26/06/2017

"Com'è Fonzie?" "Quieto" dovrebbero rispondere i più cinefili di voi. Ecco, i più cinefili di voi, come già sapranno, "han vinto un mappamondo". Ecco, a due anni dall'ultima fatica "Benvenuti a Ketam City", "Mappamondo" è il brano con cui si apre questo "Oh Madonna" e che contiene già di per sé tutti gli ingredienti di questo nuova fatica: l'autoironia, un certo orgoglio tipicamente romano della scuderia Lovegang e tutta una serie di 808 e piattini sincopati. La prima cosa che sentiamo dire è: "Oh, ho una carbonara al polso / ho un fiocco di neve al collo": insomma, qui conta essere sboroni, il dirla grossa come tutti gli altri, ma con una certa ironia (che la citazione a Pulp Fiction accentua); chi userebbe la carbonara come simbolo di ricchezza se non solo e soltanto dei figli di Roma?
Questo dire di sé utilizzando un senso dell'umorismo che distorce la realtà è il leit-motiv di "Oh Madonna": Ketama126 non fa sextape ma hentai, si rotola sulla spiaggia per fare la cotoletta insieme alla propria donna, fuma cavolfiori, mangia oxi e sta tranquillo. Pieno di esagerazioni iperboliche pronte a diventare quotables di tutto rispetto, il disco sfila tra citazioni ai Pooh e a Kodak Black, momenti cloud ("Lacoste") e altri ben più aggressivi come "Borsello", con una giusta coesione nei suoni.

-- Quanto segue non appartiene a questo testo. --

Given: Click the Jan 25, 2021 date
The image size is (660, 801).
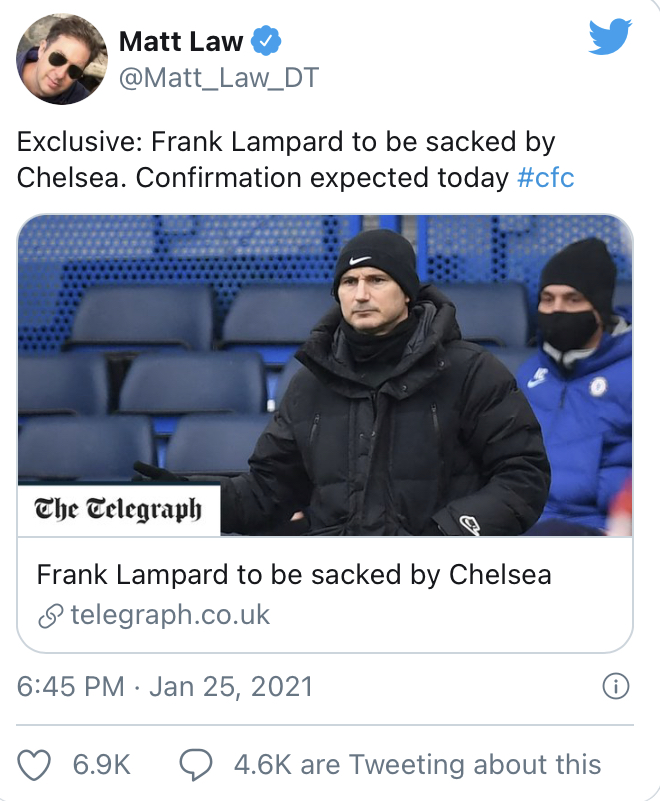Looking at the screenshot, I should 231,687.
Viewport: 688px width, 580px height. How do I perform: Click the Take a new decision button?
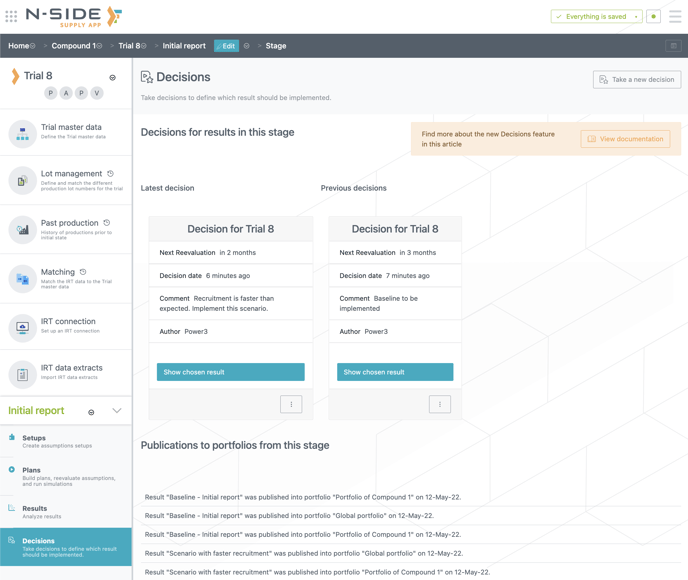pyautogui.click(x=637, y=79)
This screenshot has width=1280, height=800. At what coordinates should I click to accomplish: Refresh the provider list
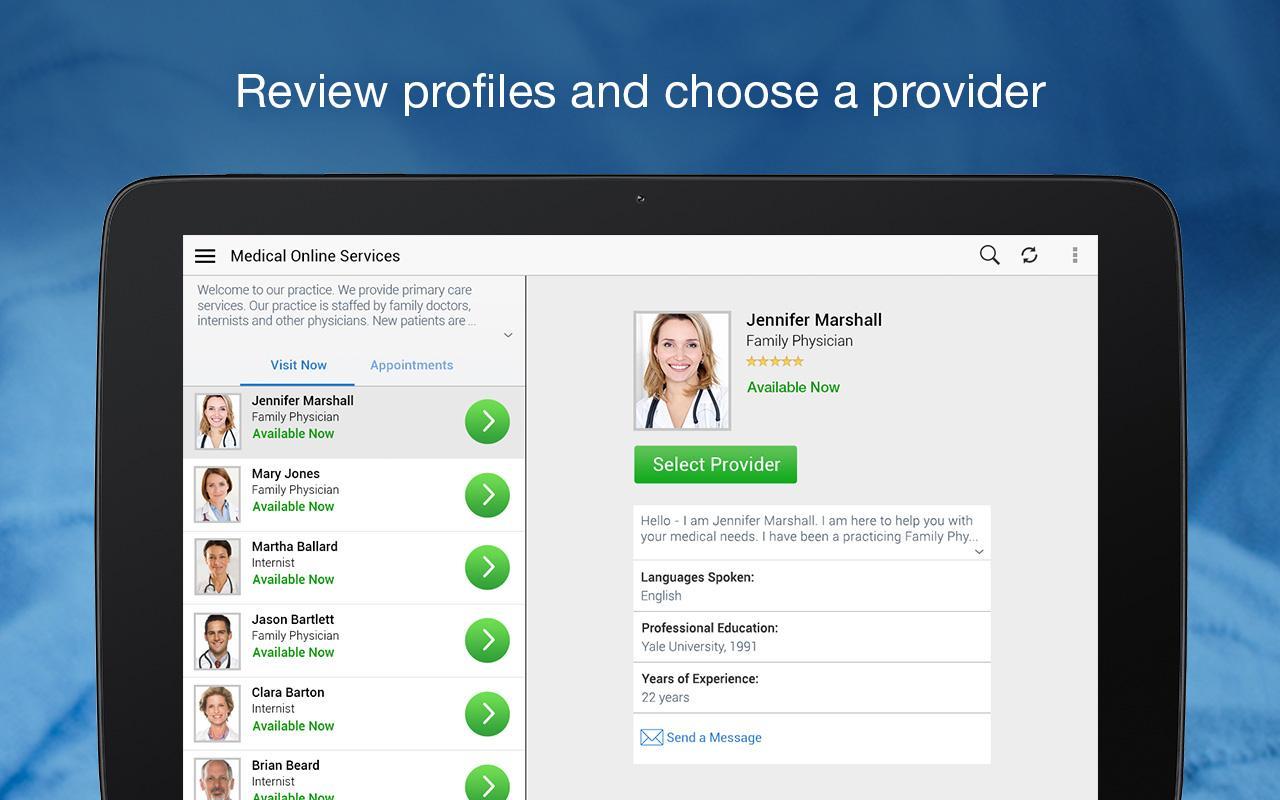[x=1029, y=255]
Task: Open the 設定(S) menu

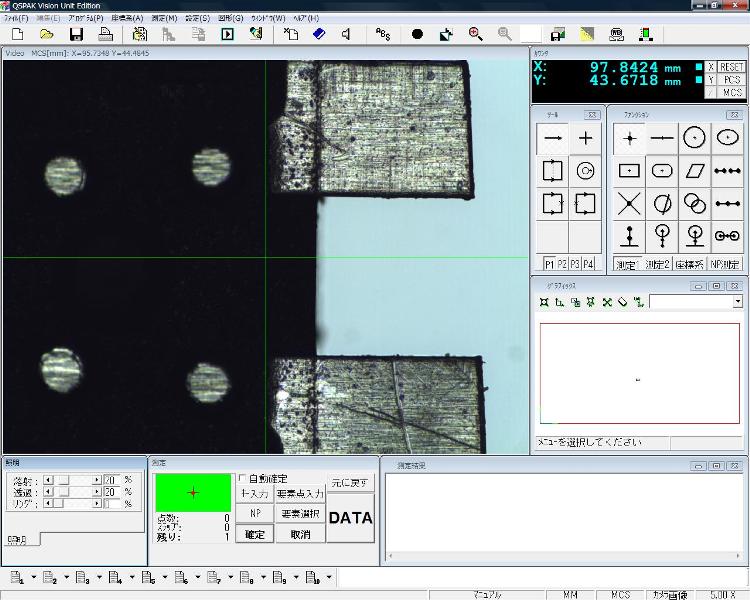Action: pos(197,18)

Non bisogna fare l'errore di credere che a queste sfrenate enfatizzazioni corrisponda una mancanza di contenuti, e "Triste" ne è l'esempio più che chiaro: "Non ti racconto la mia vita, non vale la pena / Niente può salvarmi, forse un gratia plena" è l'incipit della strofa che rivela il downside di una vita che dipende da altre sostanze, la voglia di rimanere se stessi e di emergere, a cui segue una strofa di Franco126 che capisce perfettamente le intenzioni del brano e conferma le sue capacità tecniche a 360°. A chiudere il disco c'è "Nuvole": rullanti, clap, il sax suonato dal padre e una riflessione che fa il punto sulla situazione di un 25enne: un pensiero agli amici morti, un altro al quartiere con i sanpietrini, a questi "soldi che sembrano nuvole", per la loro capacità di dileguarsi in un attimo; quello di Ketama è il neorealismo di un accattone ironico, di chi si sente il più vero di tutti, che vuole morì con tutto l'oro addosso come i faraoni mentre descrive la quotidianità, sempre con una certa presenza di spirito.

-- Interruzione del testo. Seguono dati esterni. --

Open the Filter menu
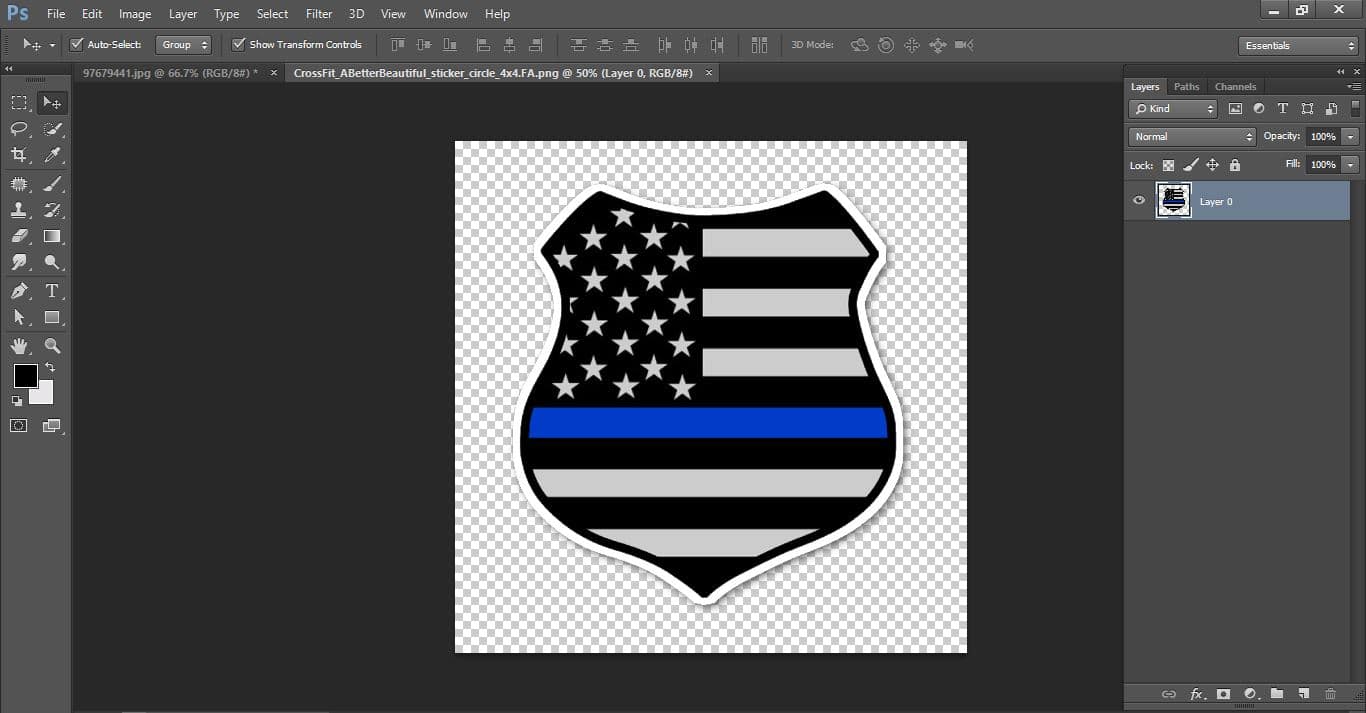The height and width of the screenshot is (713, 1366). click(x=319, y=14)
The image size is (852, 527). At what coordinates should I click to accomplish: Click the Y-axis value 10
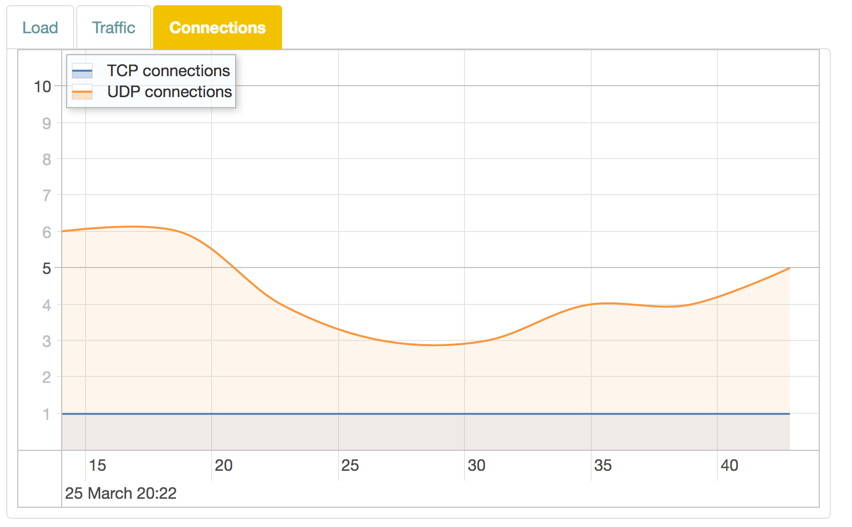point(42,86)
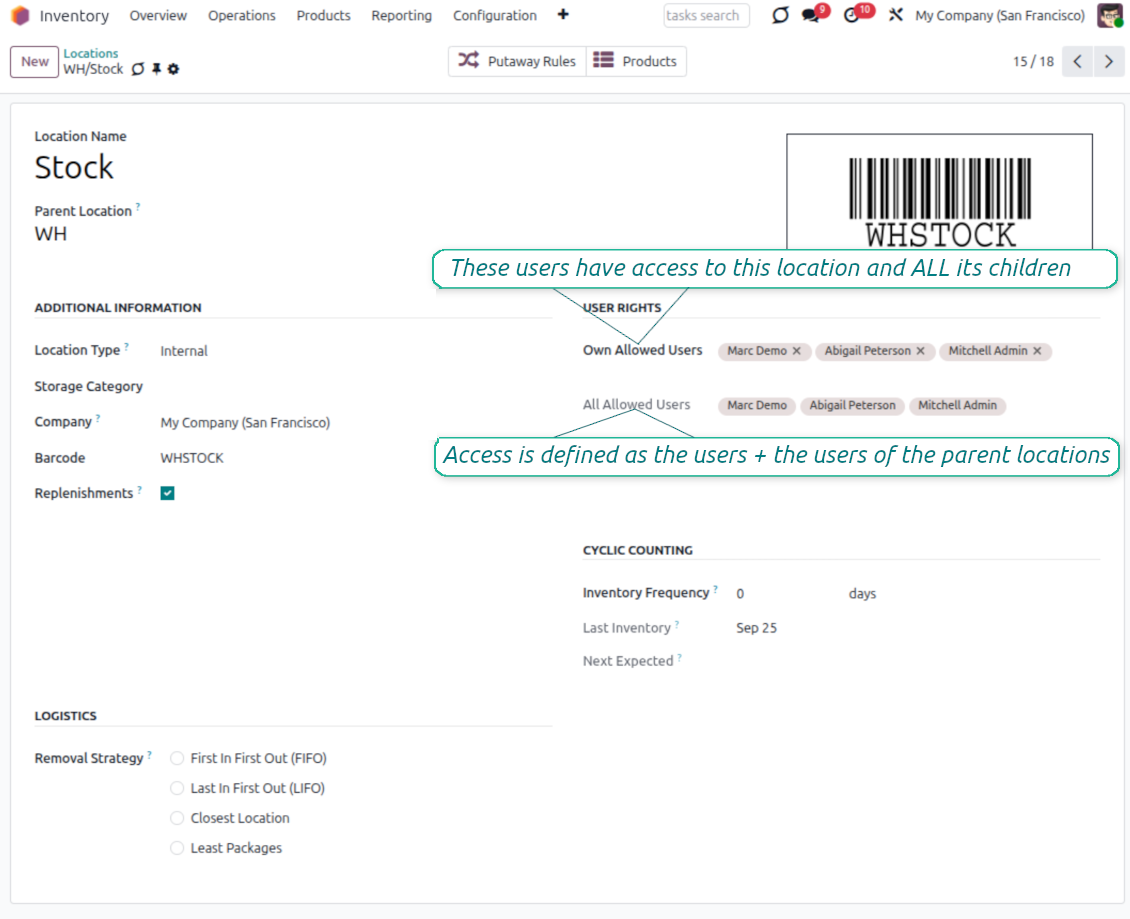The width and height of the screenshot is (1130, 919).
Task: Click the shuffle icon on Putaway Rules
Action: click(x=467, y=61)
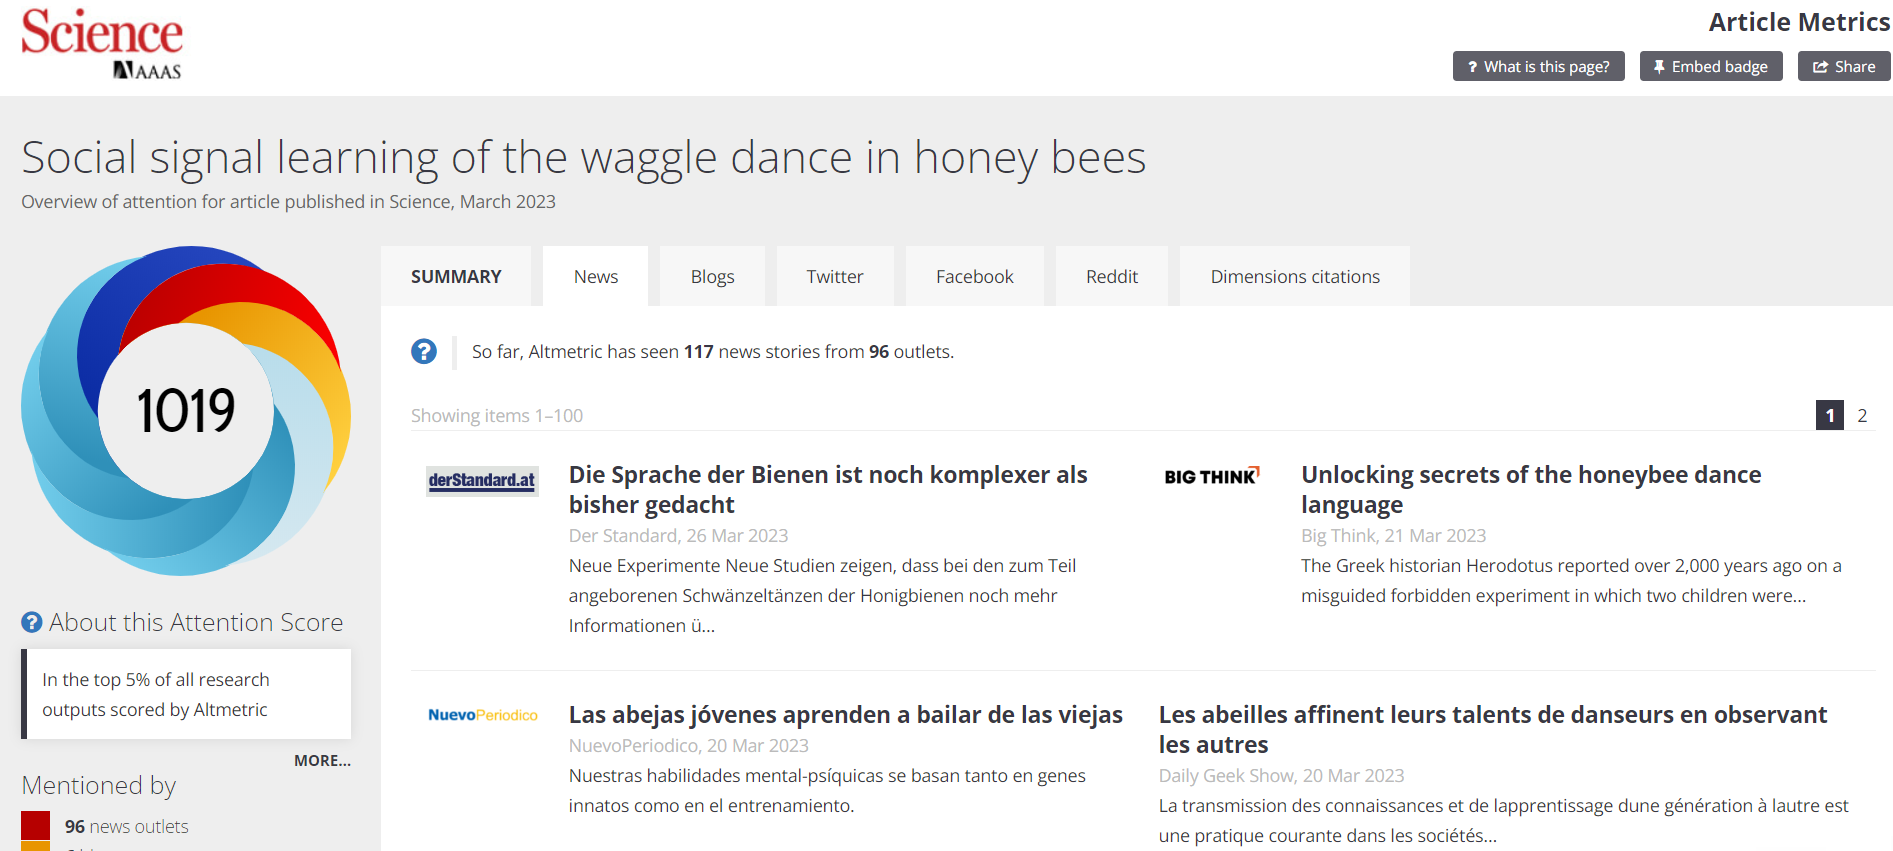This screenshot has height=851, width=1893.
Task: Open 'Las abejas jóvenes aprenden a bailar' story
Action: (845, 715)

Quello di Ketama si rivela dunque essere uno dei dischi più solidi all'interno del parco trap italiano: spiccano la qualità delle produzioni, l'approccio al microfono e l'originalità dei testi con la loro autoironia, una realtà completamente diversa dalle storie dei palazzoni a cui il genere ci ha abituato. Forse è troppo presto per dirlo ma potremmo essere davanti a un instant classic della trap italiana.